>> start TASK MATERIAL
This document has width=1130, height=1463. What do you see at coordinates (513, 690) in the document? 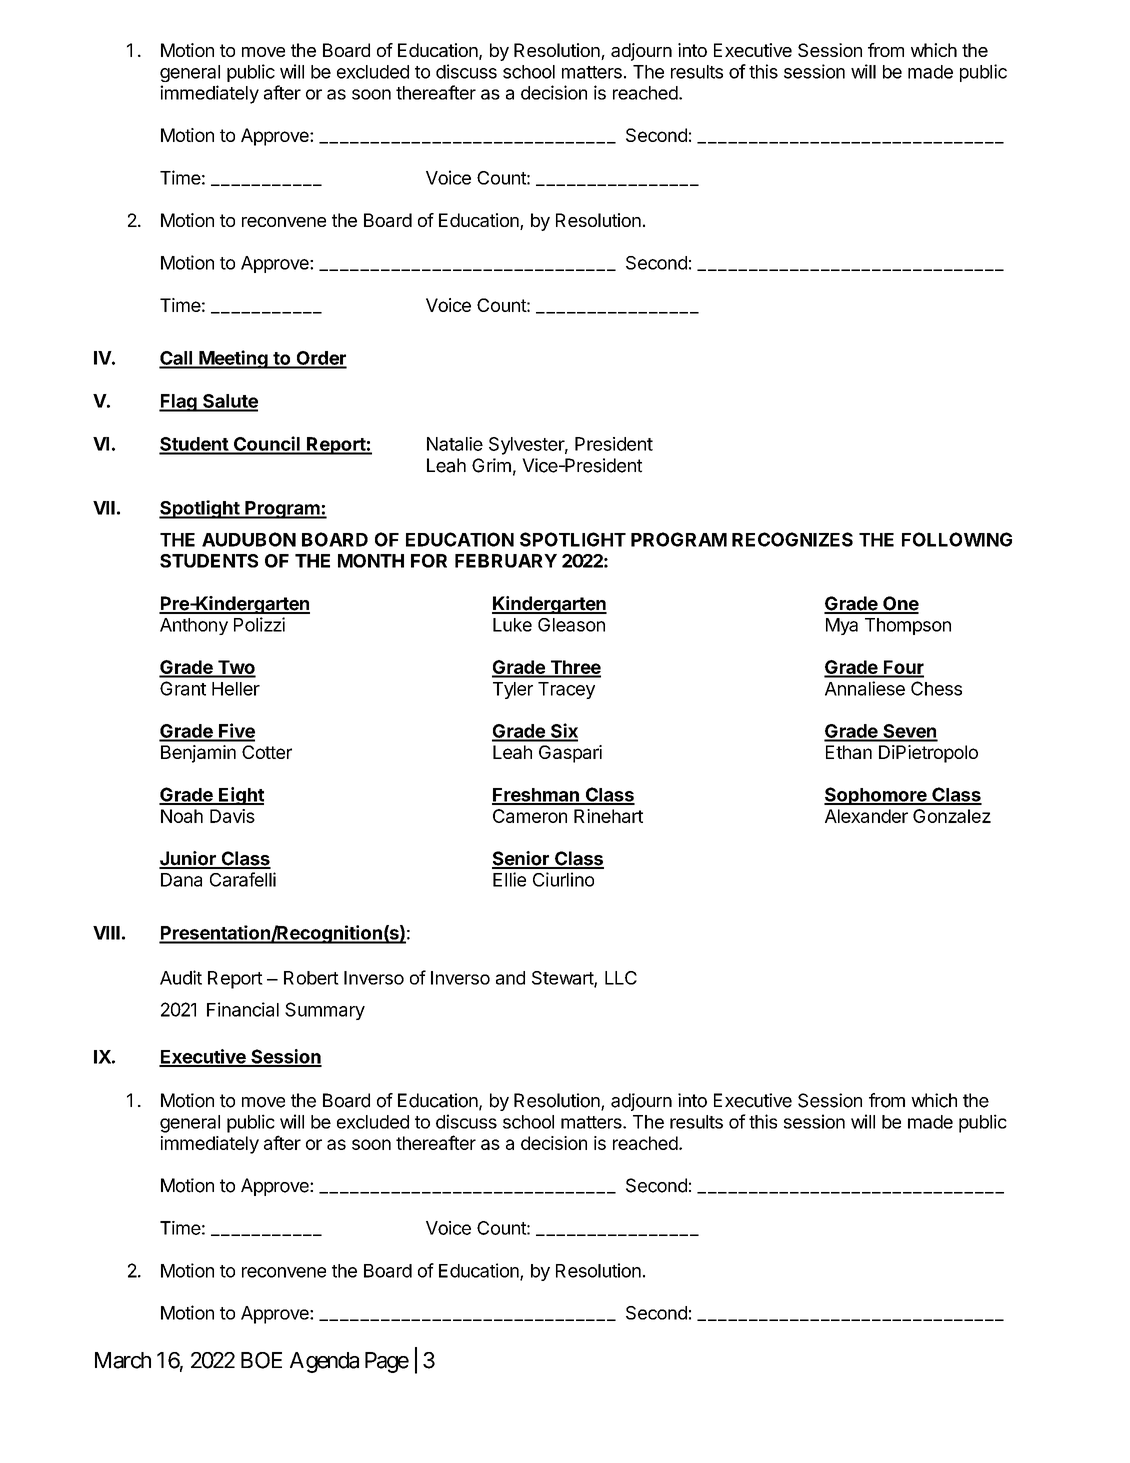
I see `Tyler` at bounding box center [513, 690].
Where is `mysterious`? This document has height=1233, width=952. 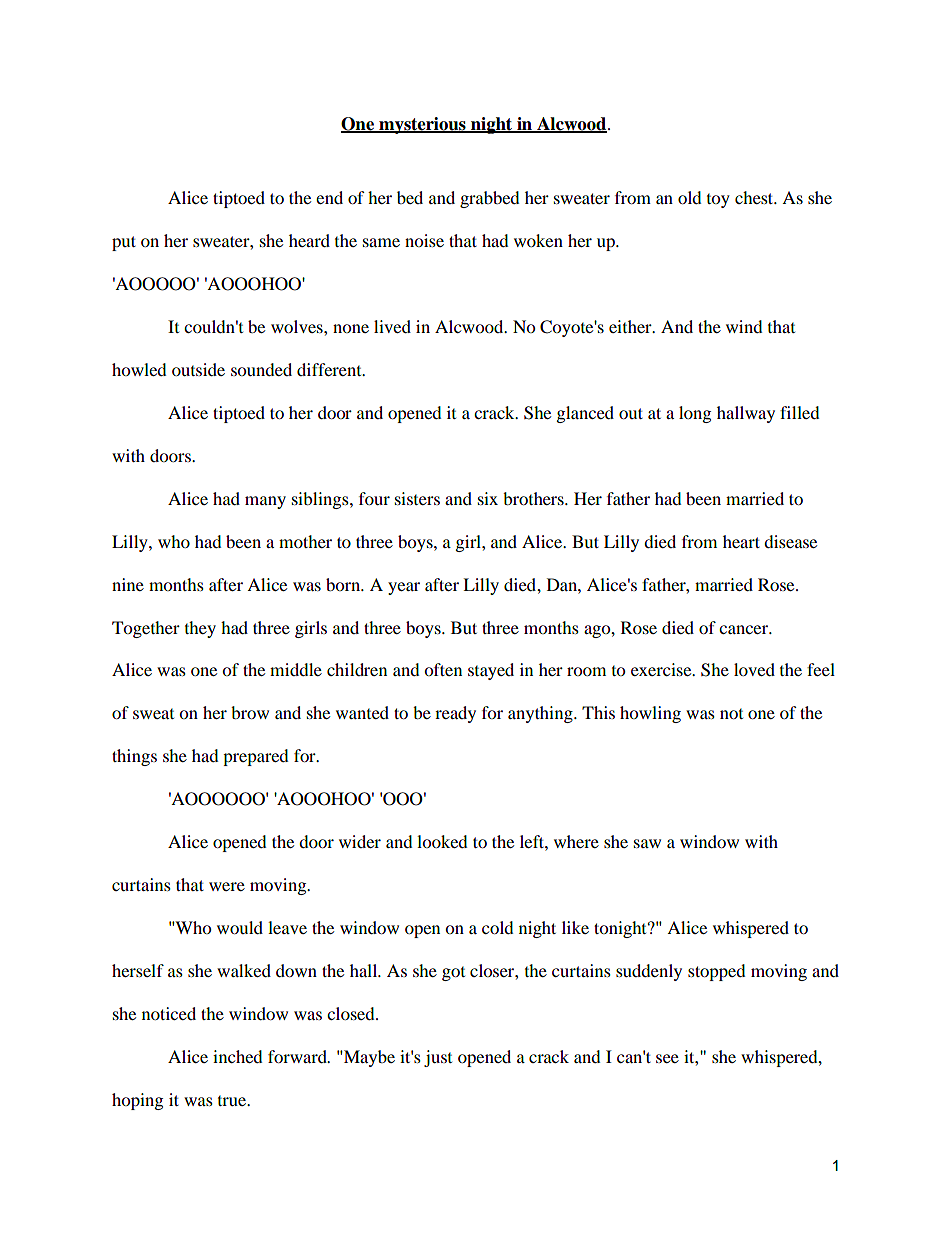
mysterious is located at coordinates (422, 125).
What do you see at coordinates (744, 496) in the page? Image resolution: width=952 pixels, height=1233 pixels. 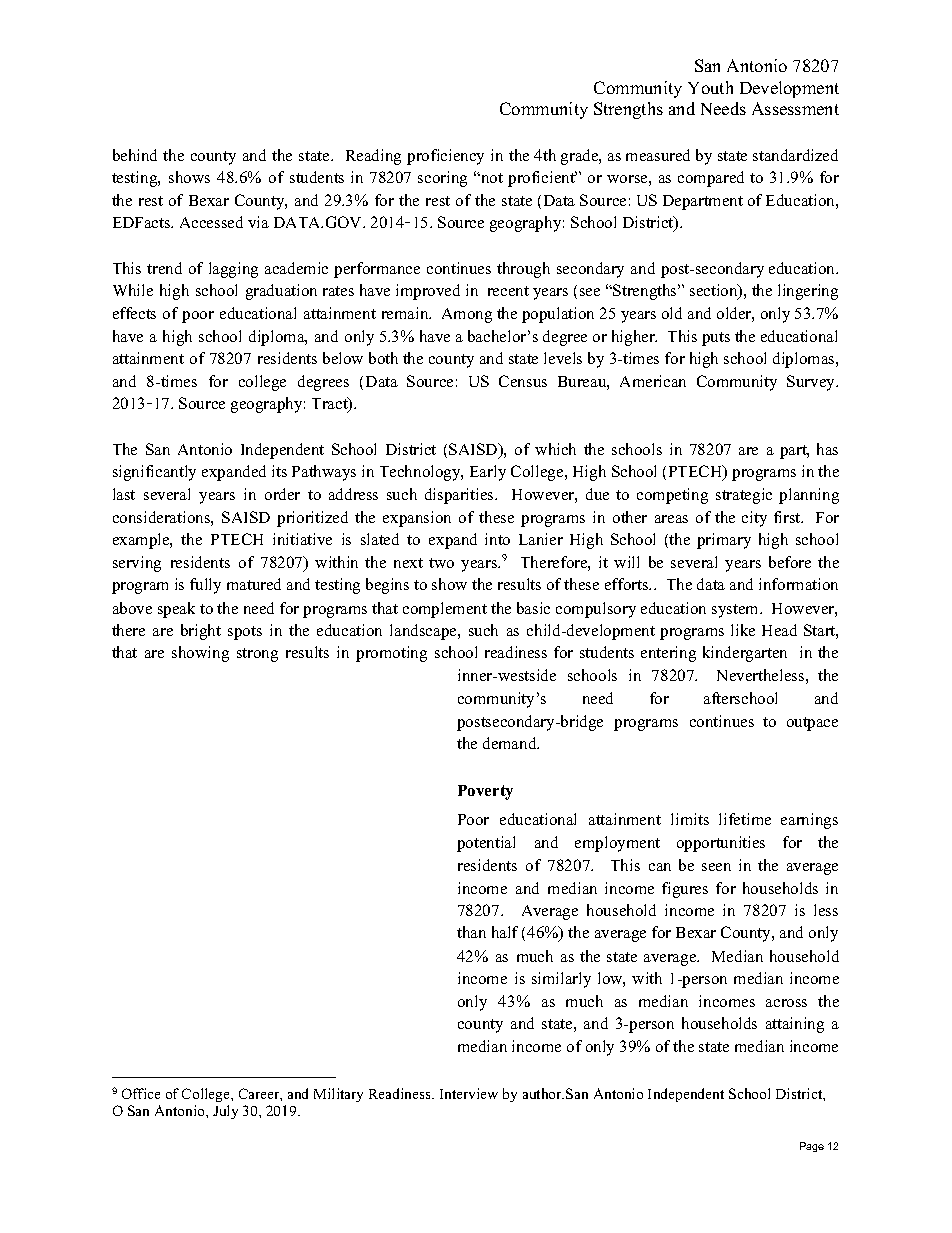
>> end TASK MATERIAL
→ **TO BE DONE**
Render the rows above as a numbered list, starting at the line that contains "has height=1233, width=952." and running through the last row, with both ends included and blank lines omitted. Leave the pictures out.

→ **FULL ANSWER**
1. Where is `mysterious`? This document has height=1233, width=952. 
2. mysterious is located at coordinates (422, 125).
3. What do you see at coordinates (744, 496) in the page? Image resolution: width=952 pixels, height=1233 pixels. 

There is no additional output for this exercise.